Storm wood, flax, and fungi

While Steinbeisser’s early years saw conventional materials used for tableware, like ceramics, glass, and metal, they have renewed their commitment to more experimental, biodegradable substances such as storm wood, flax, fungi, seaweed, and even paper. In their 2024 iteration, one such item was a large-scale wooden dish, made for sharing and composed of storm wood sourced from trees that have been felled by a passing storm. By 2026, they expect to complete the transition to renewables — not only for the tableware but also for drinking vessels, which Martin says poses the biggest challenge.

For the chef that has to plate these experimental, and at times challenging, forms, it is a creation forged between edible and inanimate artistry. ‘Plating, for me, is storytelling,’ says Selassie. ‘With Steinbeisser’s experimental tableware, each plate became an extension of the narrative, a sculptural element that elevated how diners experienced the food.’ In designing the second course, Egusi Galette, Gari, Seasonal Salad, and Berry Vinaigrette, Selassie chose to match the coarse textures of the gari with a light-grain vessel. The course that followed contained a dish peeling and shedding like bark in the woods; the forest-like setting enclosed roasted mushrooms and a smooth groundnut sauce — forming a cohesive, earthy feel to the dish.

II. Frederik Labuschagne x Plant.

Frederik Labuschagne’s architecture-gastronomy crossover is somewhat like Chef Selassie’s in reverse: he’s a graduate from the University of Pretoria’s Architecture School turned plant-based chef since launching his restaurant, Plant., in Lucerne. ‘I approached this career change like any architectural project: methodically and with clear intentions. I wanted to be both the architect and the client of my own vision,’ Frederik says. ‘To build the necessary foundation, I gained hands-on experience working in a restaurant, which not only taught me the practical aspects of the industry but also gave me the confidence to launch my own venture.’ 

A feeling that lingers 

Since moving to Switzerland with his family in 2018, Frederik re-ignited his lifelong passion for culinary traditions and techniques. A new start in a new country prompted the journey into untapped terrain. The connection between architecture and gastronomy was stunning: for Frederik, ‘both disciplines are fundamentally about creating experiences that engage multiple senses and emotions.’ While an architect curates the approach and movement through space, the chef is responsible for ‘a sensory journey from the first visual impression of a dish to the final lingering taste’. The same principles — balance, proportion, texture, colour — infiltrate both realms of curation.

********************

Description of the task
Quote the passage on Steinbeisser's experimental tableware and the chefs Selassie and Frederik Labuschagne word for word, in full.

Given information
********************

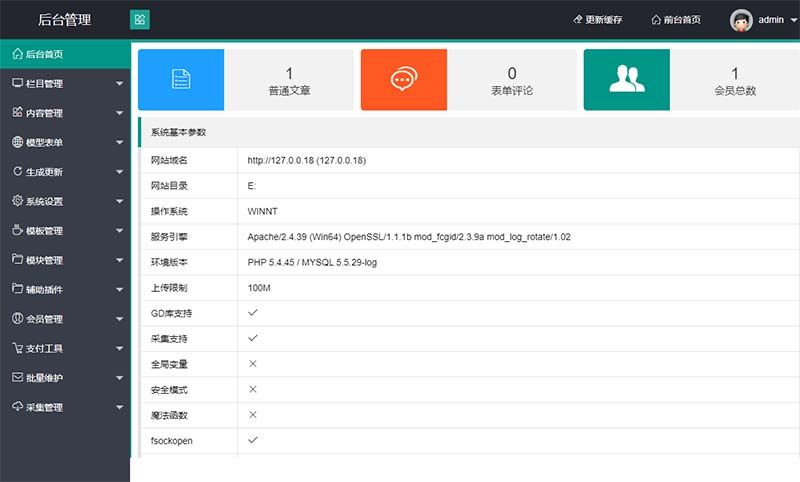
Task: Open 支付工具 in the sidebar
Action: [65, 348]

********************

Result
Storm wood, flax, and fungi

While Steinbeisser’s early years saw conventional materials used for tableware, like ceramics, glass, and metal, they have renewed their commitment to more experimental, biodegradable substances such as storm wood, flax, fungi, seaweed, and even paper. In their 2024 iteration, one such item was a large-scale wooden dish, made for sharing and composed of storm wood sourced from trees that have been felled by a passing storm. By 2026, they expect to complete the transition to renewables — not only for the tableware but also for drinking vessels, which Martin says poses the biggest challenge.

For the chef that has to plate these experimental, and at times challenging, forms, it is a creation forged between edible and inanimate artistry. ‘Plating, for me, is storytelling,’ says Selassie. ‘With Steinbeisser’s experimental tableware, each plate became an extension of the narrative, a sculptural element that elevated how diners experienced the food.’ In designing the second course, Egusi Galette, Gari, Seasonal Salad, and Berry Vinaigrette, Selassie chose to match the coarse textures of the gari with a light-grain vessel. The course that followed contained a dish peeling and shedding like bark in the woods; the forest-like setting enclosed roasted mushrooms and a smooth groundnut sauce — forming a cohesive, earthy feel to the dish.

II. Frederik Labuschagne x Plant.

Frederik Labuschagne’s architecture-gastronomy crossover is somewhat like Chef Selassie’s in reverse: he’s a graduate from the University of Pretoria’s Architecture School turned plant-based chef since launching his restaurant, Plant., in Lucerne. ‘I approached this career change like any architectural project: methodically and with clear intentions. I wanted to be both the architect and the client of my own vision,’ Frederik says. ‘To build the necessary foundation, I gained hands-on experience working in a restaurant, which not only taught me the practical aspects of the industry but also gave me the confidence to launch my own venture.’ 

A feeling that lingers 

Since moving to Switzerland with his family in 2018, Frederik re-ignited his lifelong passion for culinary traditions and techniques. A new start in a new country prompted the journey into untapped terrain. The connection between architecture and gastronomy was stunning: for Frederik, ‘both disciplines are fundamentally about creating experiences that engage multiple senses and emotions.’ While an architect curates the approach and movement through space, the chef is responsible for ‘a sensory journey from the first visual impression of a dish to the final lingering taste’. The same principles — balance, proportion, texture, colour — infiltrate both realms of curation.